Il team di Reco ha annunciato di aver completato la riscrittura dell’interprete per il linguaggio di espressioni JSON JSONata, passando da un’implementazione in JavaScript a una in Go. L’operazione, descritta come un caso di ‘vibe porting’, è stata realizzata in sette ore di lavoro effettivo con l’ausilio di modelli di linguaggio, per un costo stimato di 400 dollari in token. Il fattore abilitante principale è stata la suite di test esistente di JSONata, che ha permesso di generare e validare rapidamente il nuovo codice. Dopo lo sviluppo iniziale, il team ha eseguito uno shadow deployment per una settimana, facendo girare in parallelo la vecchia e la nuova implementazione per confermare la perfetta corrispondenza comportamentale. Il risultato è una nuova libreria Go che replica le funzionalità di JSONata, un linguaggio simile a jq per l’interrogazione e trasformazione di dati JSON, ampiamente utilizzato nella piattaforma Node-RED. La notizia è stata riportata da Simon Willison.
L’impatto pratico è diretto per le aziende che gestiscono pipeline di dati basate su JSONata in ambienti ad alta intensità computazionale o dove le prestazioni di Go sono preferibili a quelle di JavaScript.

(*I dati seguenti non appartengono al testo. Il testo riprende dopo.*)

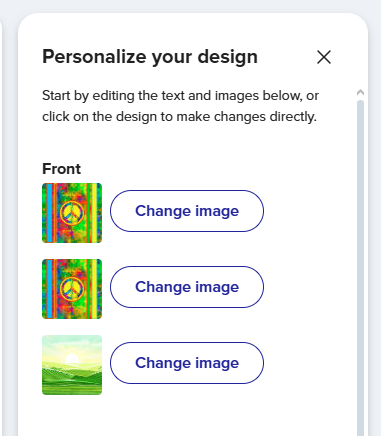Screen dimensions: 381x436
Task: Click the yellow stripe on second thumbnail
Action: pos(94,289)
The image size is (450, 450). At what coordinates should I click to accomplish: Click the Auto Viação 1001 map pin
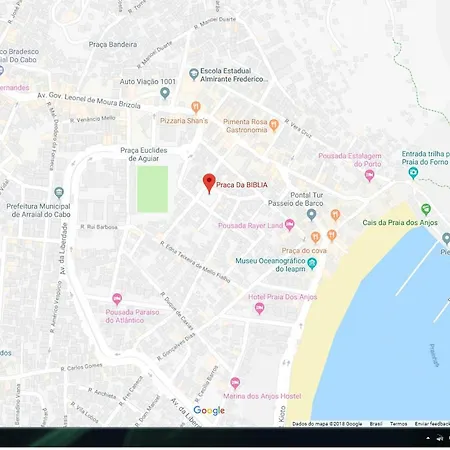pos(165,93)
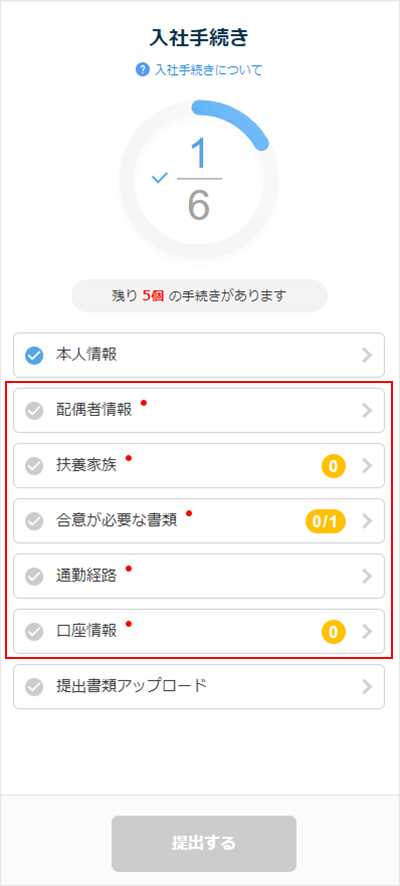Click the blue checkmark beside 本人情報
The width and height of the screenshot is (400, 886).
point(34,356)
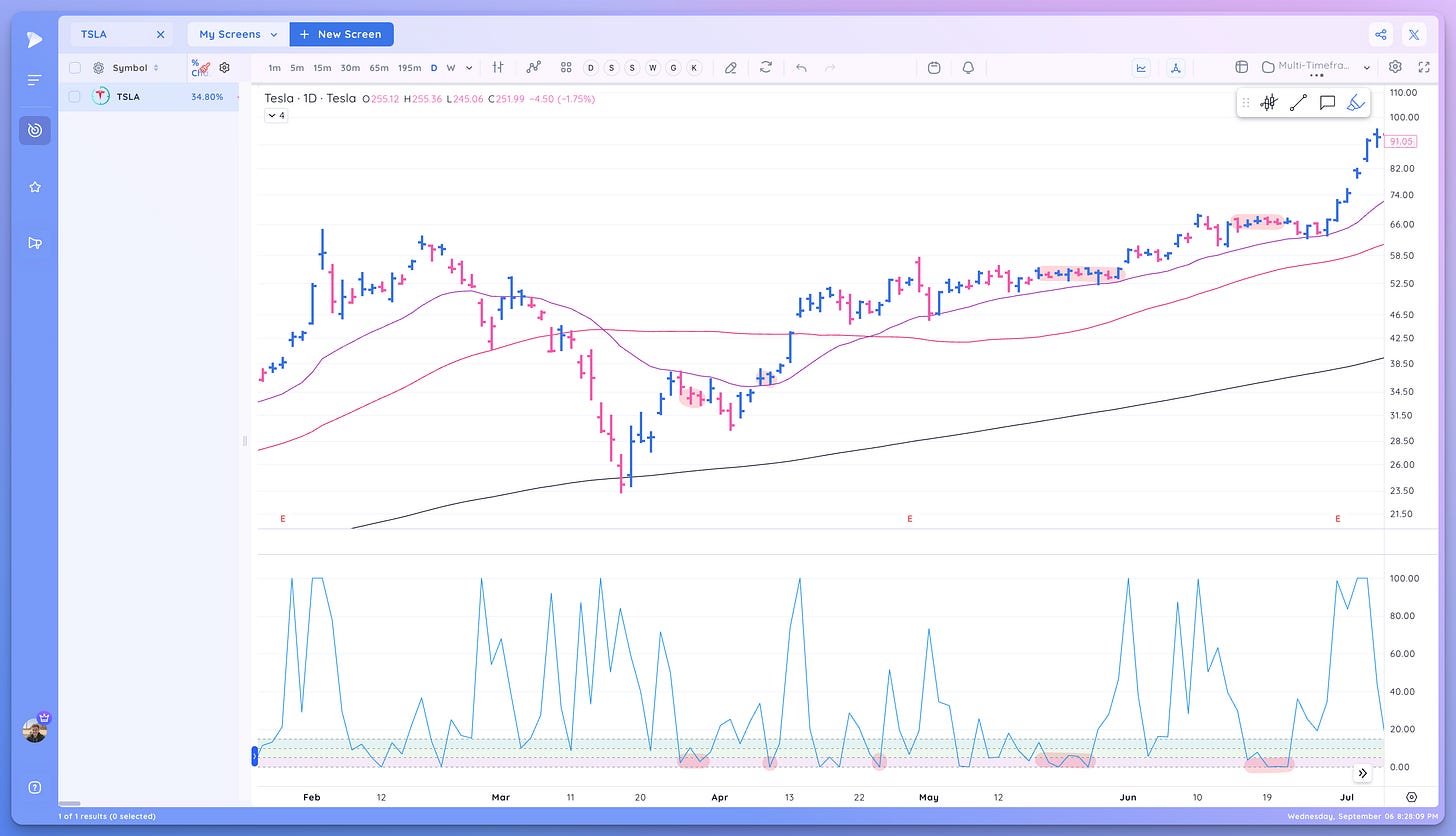Screen dimensions: 1456x836
Task: Click the candlestick icon in the floating toolbar
Action: point(1268,102)
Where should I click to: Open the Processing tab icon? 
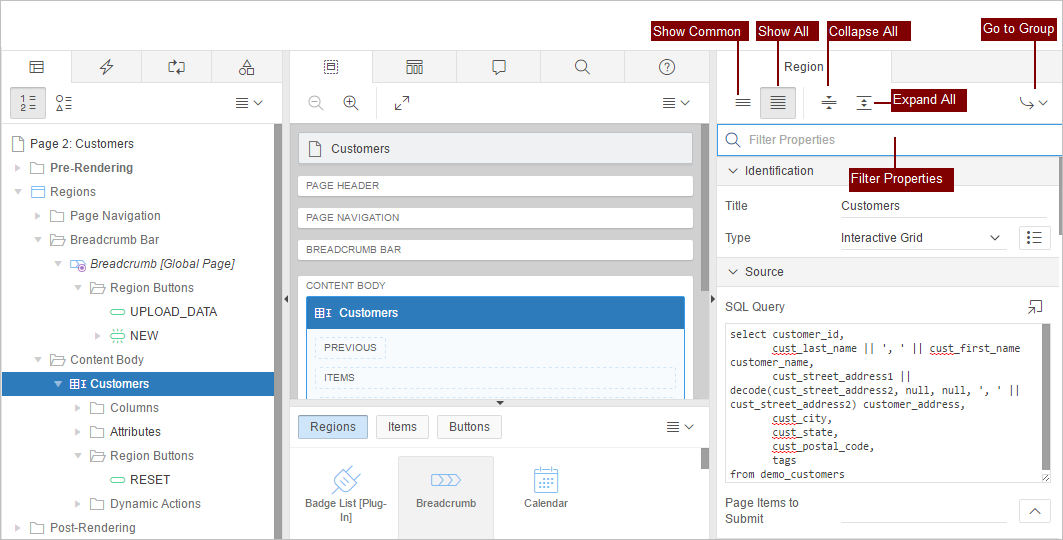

Sviluppatori backend e architetti di sistemi che lavorano con microservizi in Go possono ora integrare la logica di trasformazione JSONata senza dover chiamare runtime esterni, riducendo la latenza e la complessità operativa. Il risparmio operativo annuale stimato di 500.000 dollari deriva presumibilmente dalla riduzione dei costi infrastrutturali legati a una maggiore efficienza in termini di memoria e CPU. Per i team che mantengono progetti legacy basati su JSONata, questa operazione dimostra una via concreta per la modernizzazione del codice senza riscrivere manualmente la logica di business, preservando gli investimenti esistenti nelle suite di test.
La fonte originale non menziona limiti specifici, ma è ragionevole inferire alcune criticità. L’approccio dipende fortemente dalla qualità e copertura della suite di test originale; eventuali bug o comportamenti non documentati nell’implementazione di riferimento potrebbero essere replicati inconsapevolmente. La manutenzione a lungo termine della nuova libreria Go richiederà competenze specifiche sia in Go che nella semantica di JSONata, creando una dipendenza da un codice generato in modo semi-automatico. Esiste il rischio che aggiornamenti futuri del linguaggio JSONata richiedano un nuovo ciclo di porting, a meno che non venga stabilita una procedura di aggiornamento automatizzata. L’affidabilità in scenari di edge case o con input JSON malformati deve essere verificata oltre la suite di test esistente.
Questo caso si inserisce nel trend più ampio del ‘vibe porting’, dove le suite di test esistenti vengono utilizzate come specifica eseguibile per guidare modelli di linguaggio nella riscrittura o migrazione di codice tra linguaggi. Dimostra un’evoluzione nell’uso dell’AI per l’ingegneria del software, spostandosi dalla generazione di snippet alla riproduzione sistematica di comportamenti complessi definiti da test. Lo sviluppo futuro plausibile vede l’emergere di tool specializzati che automatizzano ulteriormente questo processo, magari integrandosi direttamente con i sistemi di continuous integration. Resta aperta la questione di come scalare questo approccio per codebase più grandi e meno testate, e di come gestire la proprietà intellettuale del codice generato. Per un professionista che valuta l’adozione di strumenti simili, la domanda chiave è: la tua codebase ha una copertura di test sufficientemente robusta da fungere da specifica affidabile per un processo di migrazione assistita da AI?